───── Source document

Returning to negative covenants, it may be the remedy is irremediable if the breach is of such a nature that it cannot be remedied by the mere cessation of the prohibited activity (and potentially even the provision of compensation by way of payment). In these cases it is a question of whether ‘the taint lingers on and will not dissipate within a reasonable time’ (Expert Clothing Service & Sales Ltd v Hillgate House Ltd 1985 per O’Connor LJ). If such is the case, forfeiture is inevitable.

Cases in focus:

Governors of Rugby School v Tannahill [1935] 1 K.B. 87

The Court of Appeal held that the use of the demised premises in breach of covenant as a brothel was irremediable because even a complete ceasing would not remove the ‘stigma’ which the tenant’s wrongful activity had caused to attach to the premises.

Van Haarlam v Kasner Charitable Trust (1992) 64 P. & C.R. 214

A tenant’s conviction for offences committed under the Official Secrets Acts was held to be irremediable of a leasehold covenant that prohibited use of the premises for illegal purposes. Much of the illegal spying activity for which the tenant had been convicted was undertaken on the premises.

Key points:

  • Illegal activities if carried out on the premises are likely to be irremediable. Cessation of illegal activity was not sufficient to grant relief from forfeiture.
  • Convictions under related statutes will provide the requisite evidence for the need to claim forfeiture.
  • Activities which are not illegal yet carry a certain social stigma and are prohibited by covenant are also likely to be irremediable.

Examination consideration: There are several points to remember about forfeiture. The first is that it applies in a situation of any breach of covenants other than a breach of the covenant requirement to pay rent. Second, under s.146 there is a requirement for the provision of proper notice. This gives the tenant an opportunity to rectify the breach; the statute itself provides that the tenant may obtain relief if the breach is ‘capable of remedy.’ The third point is to ask whether or not the breach is in fact irremediable. The fourth point is to balance the degree of the breach with the conduct of the landlord, because s.146 as interpreted by the courts prohibits the forcible re-entry of the landlord onto the premises in the absence of a court order.


Wherever a trust is declared relating to land, that trust is enforceable only if it is ‘manifested and proved’ by some writing signed by the person declaring the trust (LPA s.53(1)(b)). (You may recall that this section is discussed in your Equity & Trusts Law syllabus.) This requirement for complying with formalities dates back to the Statute of Frauds 1677, and performs two related functions. First, it can prevent or mitigate litigation that would otherwise arise from allegations of mistake or fraud relating to beneficial ownership, especially where those allegations are raised many years after the disputed events. Second, it is consistent with English land law in the sense that informal arrangements tend to be seen as having inferior status.

──────────
───── Material

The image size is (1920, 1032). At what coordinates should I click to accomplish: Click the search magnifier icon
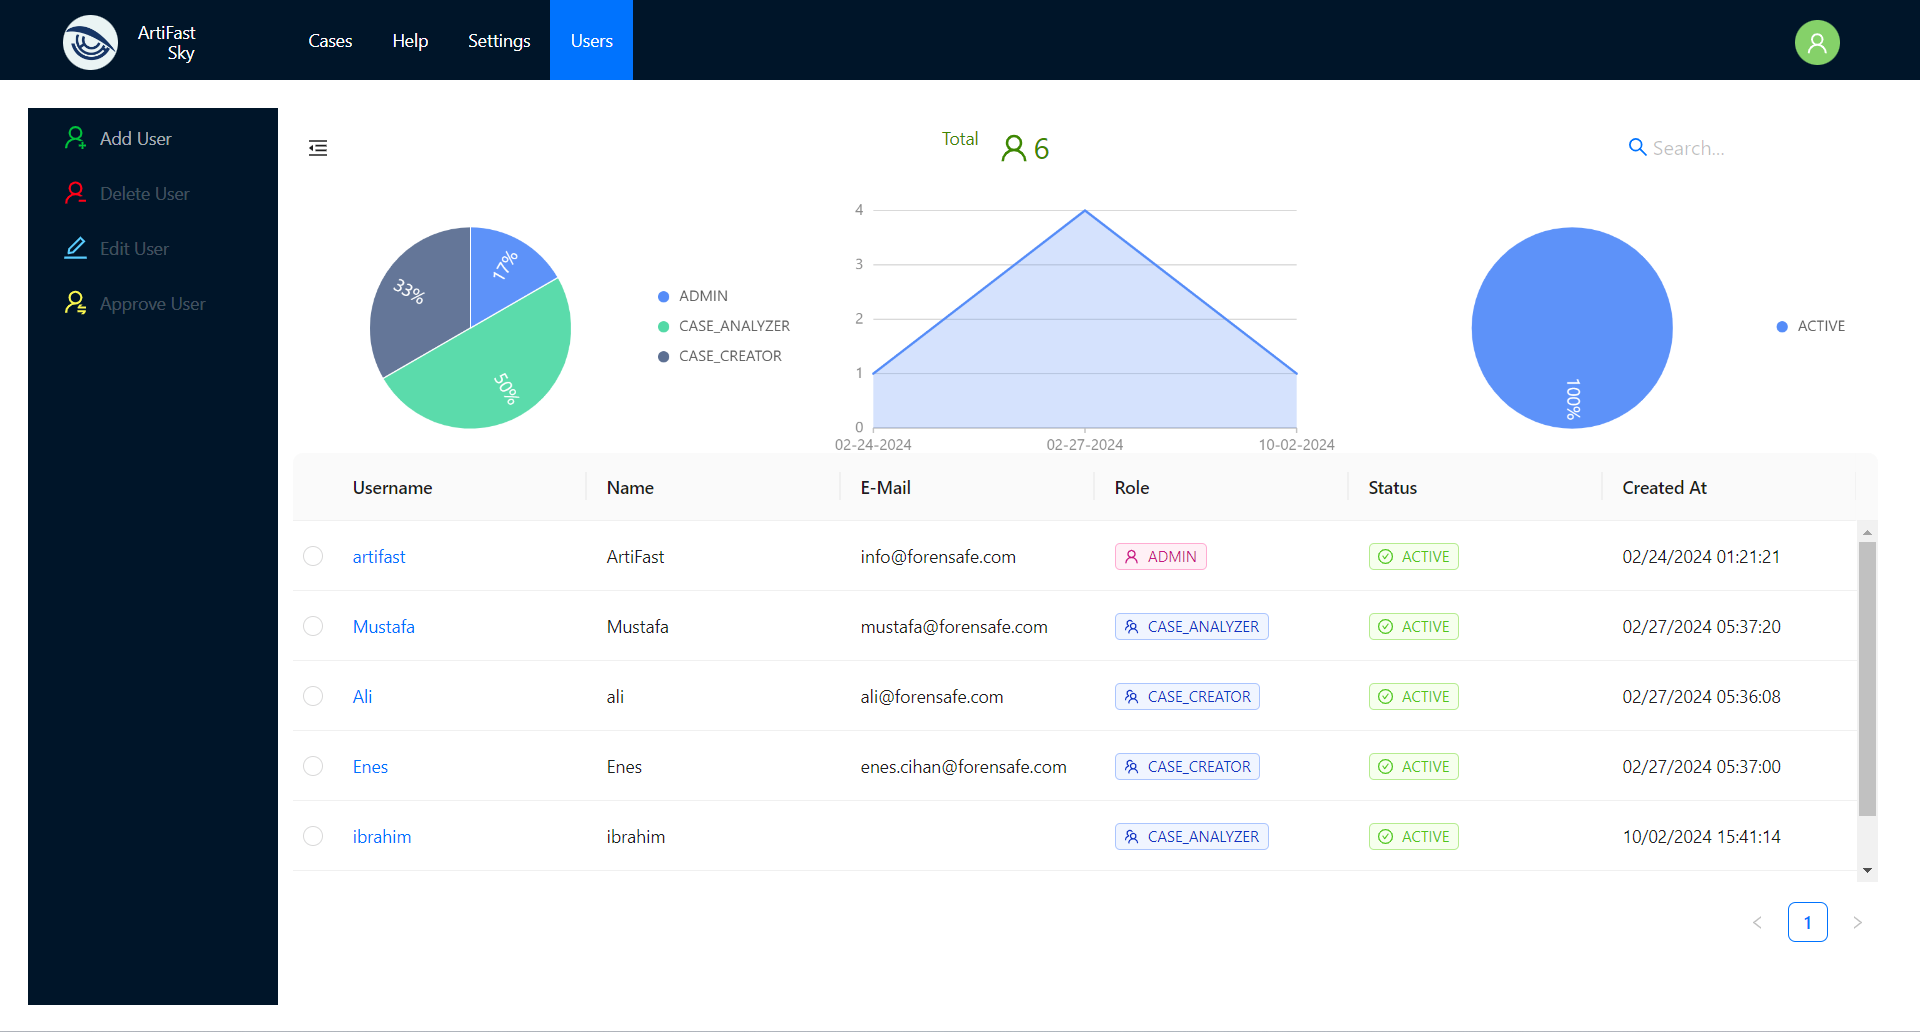click(x=1637, y=148)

──────────

- _What is asked_:
1. List every court case named in the land law passage.
2. Pick up the land law passage after its last sentence and keep writing it.

- _Task-by-task answers_:
1.
- Expert Clothing Service & Sales Ltd v Hillgate House Ltd (1985)
- Governors of Rugby School v Tannahill [1935] 1 K.B. 87
- Van Haarlam v Kasner Charitable Trust (1992) 64 P. & C.R. 214

2.
The requirement of written evidence also serves the purpose of discouraging the use of informal and colloquial language for giving rise to (perhaps unintended) trust relationships, especially in the domestic context. Without the presence of writing, as required by s.53(1)(b), a trust ‘does not come into being merely from a gratuitous intention to transfer or create a beneficial interest’ (Austin v Keele (1987) NSWLR 283, PC per Lord Oliver of Aylmerton). The result is that a failure of complying with the formalities under s.53(1)(b) will be a ‘merely voluntary declaration of trust… unenforceable for want of writing’ (Gissing v Gissing [1971] A.C. 886 per Lord Diplock). Some have argued there is a degree of ambiguity about this section as to what it means: the argument is that this section requires ‘that the declaration of trust be evidenced in writing rather than that it be in writing’ (JD Feltham, ‘Informal trusts and third parties’ (1987) Conv. July-August 246). In other words, the section may require that a reference to the agreement is satisfactory, even if the agreement was oral, provided at least that the reference to the agreement is in writing.

That said, s.53(1)(b) is supported by the subsection which immediately follows it, in that ‘a disposition of an equitable interest or trust subsisting at the time of the disposition must be in writingsigned by the person disposing of the same, or by his agent thereunto lawfully authorised in writing or by will’ (s.53(1)(c)). This means that the agreement must include a signature from the declarant of the trust, otherwise the trust will be unenforceable for want of compliance with the formalities.

Exceptions to the formalities requirement

Despite the aforementioned concern in English land law with maintaining consistent adherence to formality, the LPA does incorporate a recognition of the need for equity to sometimes go beyond formalities and to therefore make certain trusts enforceable even if they do not comply with the typical formalities requirements. This is based on the principle that compliance with the rule may result in an act which is unconscionable and against equitable principles.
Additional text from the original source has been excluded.